LPSK memberikan status terlindung itu pada Rabu, 17 Juli 2024 2024. Atas permohonan perlindungan yang diajukan oleh para saksi dan korban, Sidang Mahkamah Pimpinan LPSK (SMPL) pada Rabu memutuskan menerima permohonan perlindungan yang diajukan 5 pemohon dengan pertimbangan telah memenuhi persyaratan perlindungan. Hal ini sebagaimana tertuang pada Pasal 28 ayat (1) Undang Undang Nomor 31 Tahun 2014 juncto Pasal 31 Undang Undang Nomor 13 Tahun 2006 tentang Perlindungan Saksi dan Korban.
"Program perlindungan yang diberikan berupa Pemenuhan Hak Prosedural dalam bentuk pendampingan pada setiap proses peradilan pidana dan pemenuhan hak atas informasi," tulis Ketua LPSK Achmadi dalam keterangan tertulis yang diterima Tempo, Kamis, 18 Juli 2024.
Adapun lima orang keluarga korban tersebut adalah ayah, ibu, paman, kakek dan nenek dari almarhum. Permohonan perlindungan diajukan oleh keluarga korban diwakili oleh Lembaga Bantuan Hukum (LBH) Padang pada 26 Juni 2024.
Sebelumnya LPSK telah melakukan investigasi dan penelaahan terhadap permohonan perlindungan yang diajukan oleh LBH Padang. LPSK juga melakukan penjangkauan lebih luas terhadap saksi dan korban lainnya yang terkait. Dalam penjangkauan tersebut LPSK melakukan wawancara dan pendalaman terhadap 28 orang saksi dan korban yang diantaranya keluarga korban. Selain lima permohonan yang sudah diputus, saat ini LPSK juga masih menelaah 15 permohonan perlindungan dari 28 saksi dan korban lainnya.

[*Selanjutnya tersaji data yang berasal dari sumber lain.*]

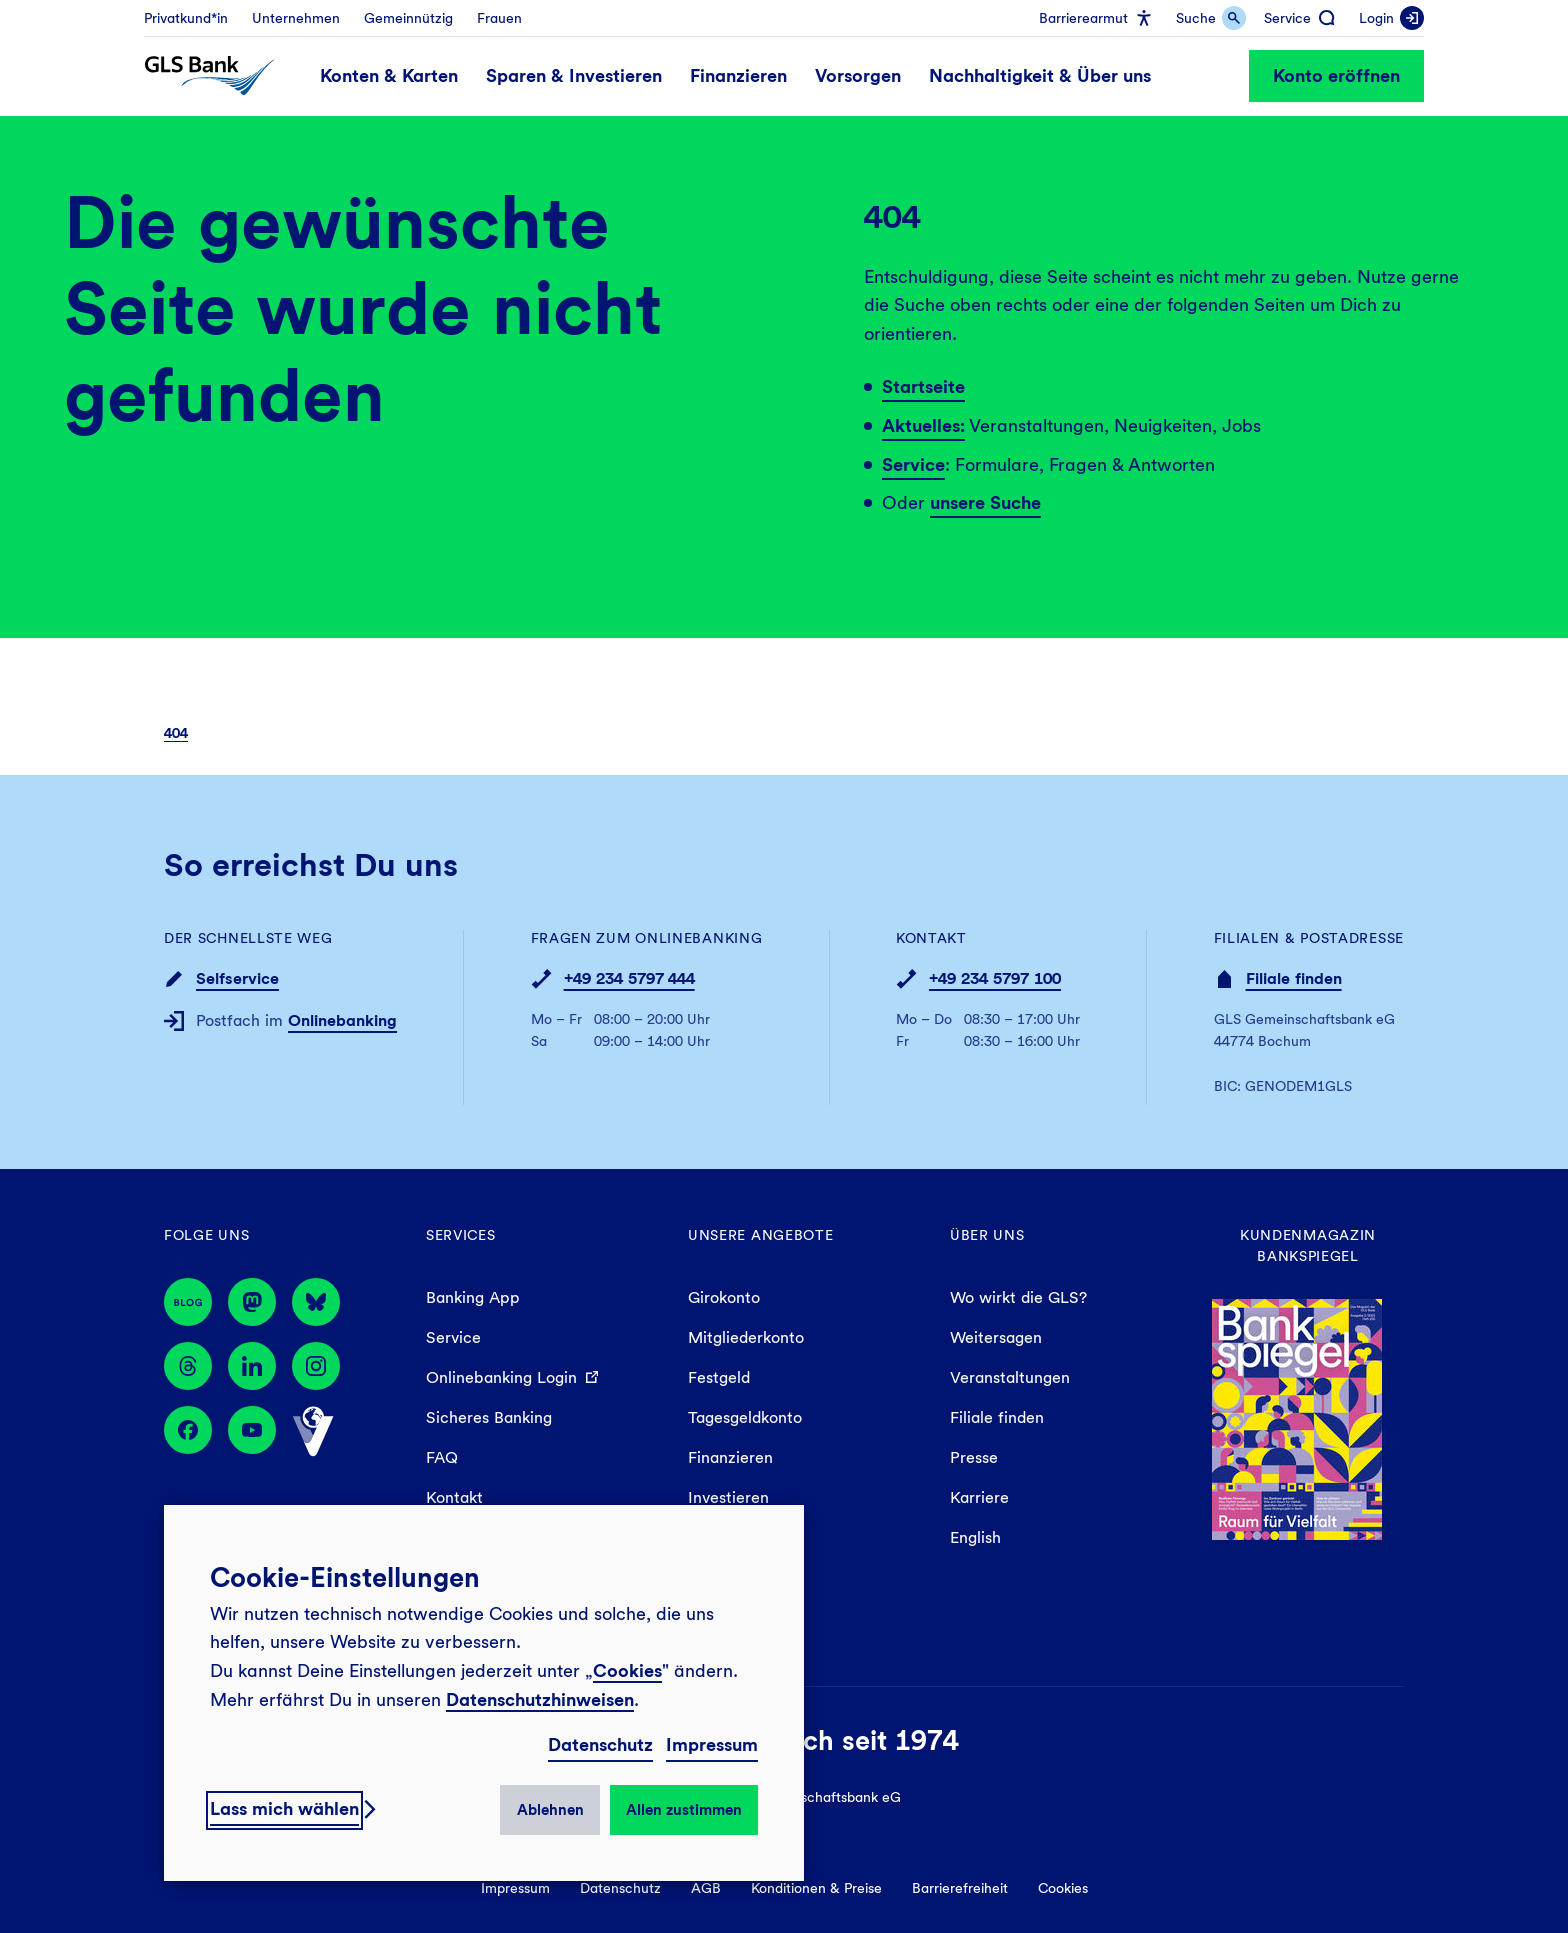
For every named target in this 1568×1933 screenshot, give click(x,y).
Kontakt (931, 938)
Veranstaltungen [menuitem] (1010, 1377)
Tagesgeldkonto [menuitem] (745, 1417)
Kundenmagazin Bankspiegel (1308, 1245)
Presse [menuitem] (974, 1457)
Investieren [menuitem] (728, 1497)
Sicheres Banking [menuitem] (489, 1417)
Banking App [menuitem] (473, 1297)
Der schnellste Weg (248, 938)
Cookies (627, 1670)
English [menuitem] (975, 1537)
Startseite (923, 386)
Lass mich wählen (284, 1808)
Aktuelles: (923, 425)
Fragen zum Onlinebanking (647, 938)
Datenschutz (600, 1744)
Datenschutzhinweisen (540, 1699)
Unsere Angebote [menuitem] (761, 1235)
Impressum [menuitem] (515, 1888)
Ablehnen (550, 1810)
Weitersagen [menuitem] (996, 1337)
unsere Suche (985, 502)
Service (913, 464)
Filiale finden (1294, 978)
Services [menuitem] (461, 1235)
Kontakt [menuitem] (454, 1497)
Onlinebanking (342, 1020)
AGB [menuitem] (706, 1888)
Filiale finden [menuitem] (997, 1417)
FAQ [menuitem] (442, 1457)
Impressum (712, 1744)
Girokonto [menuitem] (724, 1297)
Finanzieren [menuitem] (730, 1457)
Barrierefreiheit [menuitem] (960, 1888)
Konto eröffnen (1336, 75)
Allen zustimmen (684, 1810)
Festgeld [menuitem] (719, 1377)
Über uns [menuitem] (987, 1235)
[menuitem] (186, 18)
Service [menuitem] (453, 1337)
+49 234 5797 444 (629, 978)
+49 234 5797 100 (995, 978)
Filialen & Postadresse (1309, 938)
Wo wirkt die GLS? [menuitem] (1018, 1297)
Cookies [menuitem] (1063, 1888)
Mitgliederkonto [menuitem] (746, 1337)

Jenazah Afif Maulana ditemukan seorang warga di bawah Jembatan Kuranji, Kota Padang, pada Ahad siang, 9 Juni 2024. Kepada pihak keluarga, polisi menyatakan Afif tewas karena melompat setelah menghindar dari kejaran anggota polisi yang berupaya mencegah terjadinya tawuran pada Ahad dini hari.

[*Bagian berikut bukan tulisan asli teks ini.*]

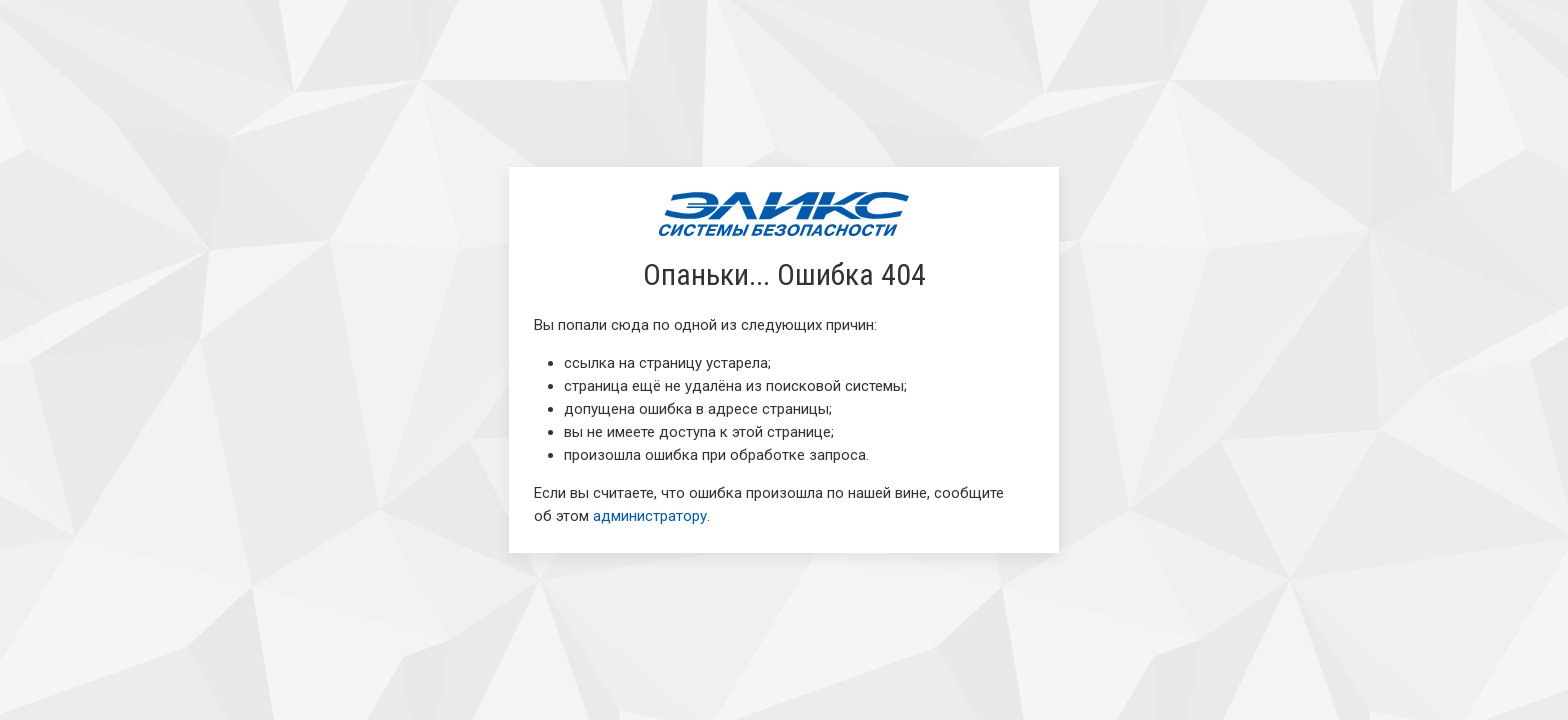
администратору (650, 516)
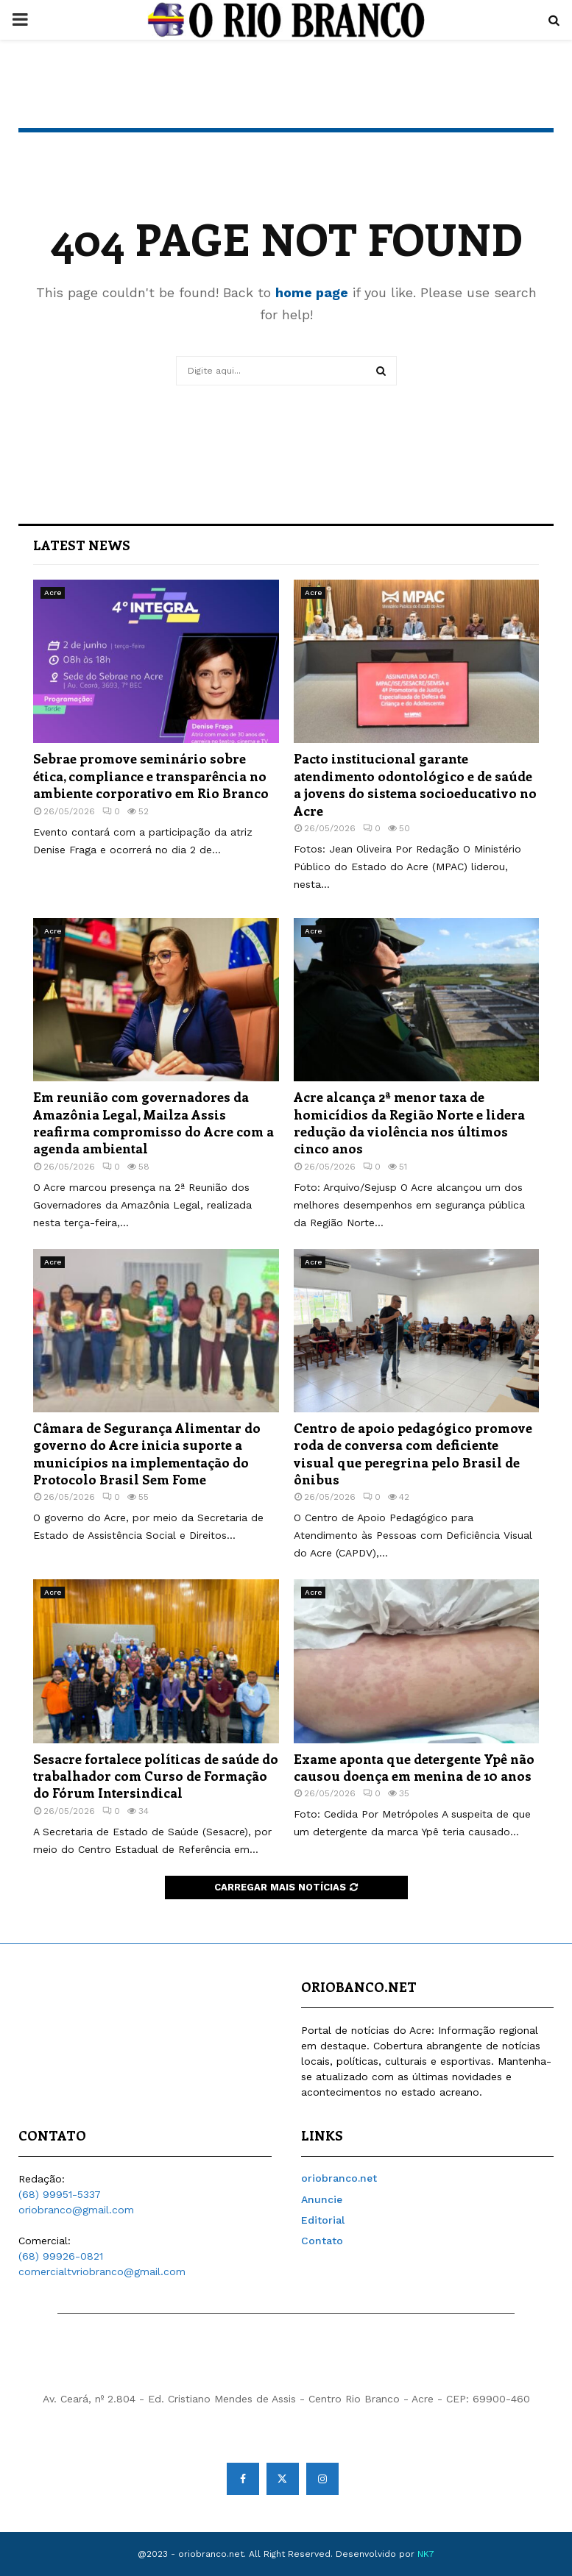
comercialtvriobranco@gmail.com (102, 2271)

Keluarga tak percaya dengan cerita itu setelah melihat kondisi jenazah Afif. Mereka lantas melaporkan masalah ini ke LBH Padang. Hasil investigasi LBH Padang menyatakan Afif tewas karena penyiksaan, bukan melompat. Pasalnya, di tubuh Afif terlihat bekas jejakan sepatu orang dewasa. LBH Padang juga menyatakan tak terdapat bekas luka seperti orang terjatuh di tubuh Afif Maulana.

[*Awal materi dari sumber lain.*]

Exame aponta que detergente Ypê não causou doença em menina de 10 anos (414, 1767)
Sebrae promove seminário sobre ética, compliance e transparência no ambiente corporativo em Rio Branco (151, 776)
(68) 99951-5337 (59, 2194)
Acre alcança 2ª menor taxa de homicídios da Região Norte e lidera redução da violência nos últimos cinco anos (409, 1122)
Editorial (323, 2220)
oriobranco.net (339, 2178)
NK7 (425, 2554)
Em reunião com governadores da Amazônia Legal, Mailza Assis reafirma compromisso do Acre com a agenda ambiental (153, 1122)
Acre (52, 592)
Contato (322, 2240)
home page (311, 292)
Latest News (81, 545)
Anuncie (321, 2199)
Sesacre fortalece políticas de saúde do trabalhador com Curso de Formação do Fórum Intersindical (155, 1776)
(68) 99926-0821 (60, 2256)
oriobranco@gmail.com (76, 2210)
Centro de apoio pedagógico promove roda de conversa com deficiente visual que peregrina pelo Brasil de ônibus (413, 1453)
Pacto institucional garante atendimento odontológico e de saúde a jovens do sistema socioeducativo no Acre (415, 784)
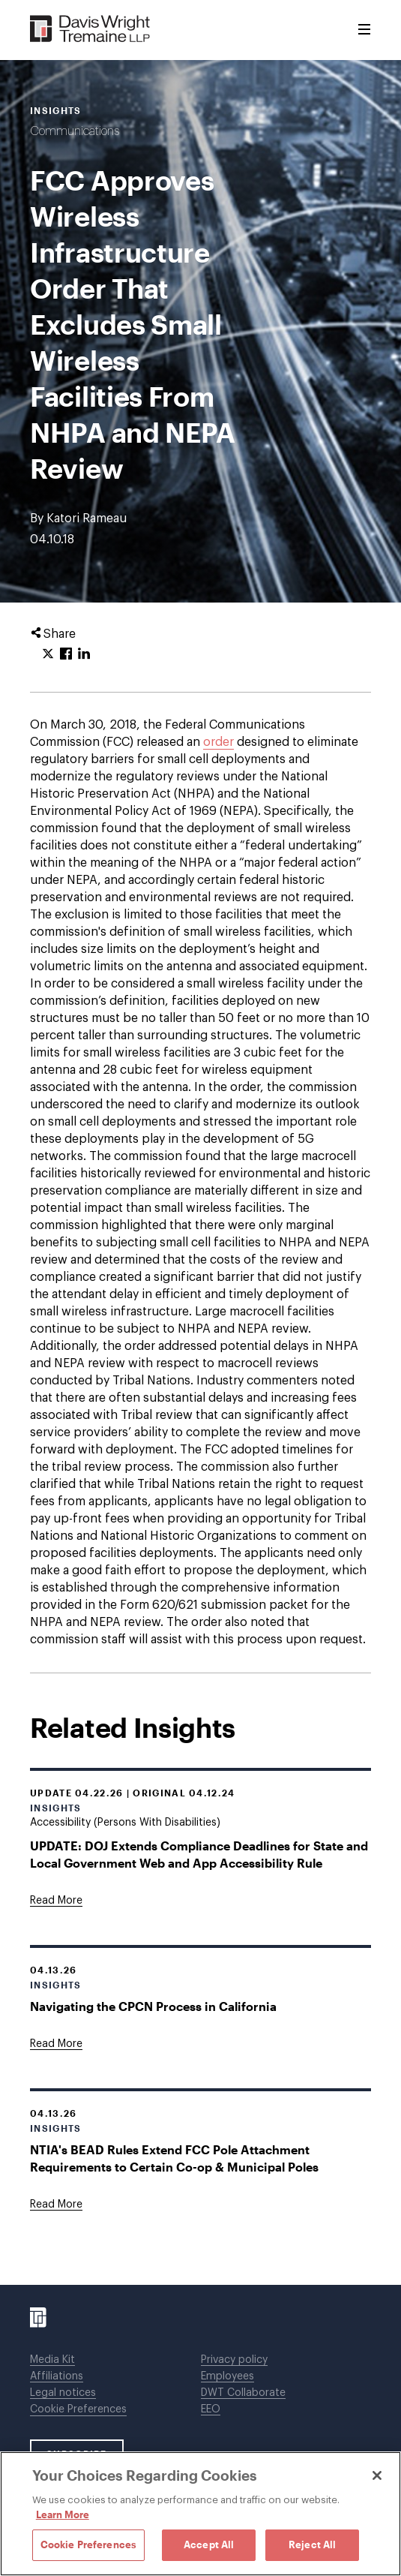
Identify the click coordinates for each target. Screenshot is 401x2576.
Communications (74, 131)
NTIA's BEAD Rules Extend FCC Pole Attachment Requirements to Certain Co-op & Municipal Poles (174, 2158)
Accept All (209, 2544)
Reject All (312, 2544)
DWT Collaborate (243, 2393)
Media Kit (52, 2360)
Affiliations (56, 2376)
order (218, 742)
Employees (227, 2376)
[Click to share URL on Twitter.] (48, 654)
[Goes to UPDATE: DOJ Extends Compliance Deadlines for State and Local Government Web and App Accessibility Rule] (56, 1900)
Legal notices (63, 2393)
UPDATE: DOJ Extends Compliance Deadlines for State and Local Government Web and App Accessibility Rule (199, 1854)
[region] (200, 2513)
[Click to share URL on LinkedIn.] (84, 654)
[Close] (377, 2475)
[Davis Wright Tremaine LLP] (90, 29)
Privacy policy (234, 2360)
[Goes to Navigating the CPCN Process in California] (56, 2044)
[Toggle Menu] (364, 30)
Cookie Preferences (78, 2409)
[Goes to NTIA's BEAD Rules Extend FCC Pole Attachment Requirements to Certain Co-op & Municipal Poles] (56, 2204)
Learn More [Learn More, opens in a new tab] (62, 2514)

LBH Padang juga menyatakan mendapatkan kesaksian jika Afif Maulana sempat tertangkap oleh sejumlah anggota polisi. Selain itu, terdapat pula 18 korban lainnya yang mengaku ditangkap polisi dan mendapatkan penyiksaan.
Meskipun demikian, Polda Sumatera Barat tetap membantah jika Afif Maulana tewas karena dianiaya. Kapolda Sumatera Barat, Irjen Suharyono, berkeras Afif tewas karena melompat dari atas jembatan. Suharyono pun membantah adanya penyiksaan terhadap 18 orang yang ditangkap anggotanya. Dia menyatakan hal itu hanya kesalahan prosedur.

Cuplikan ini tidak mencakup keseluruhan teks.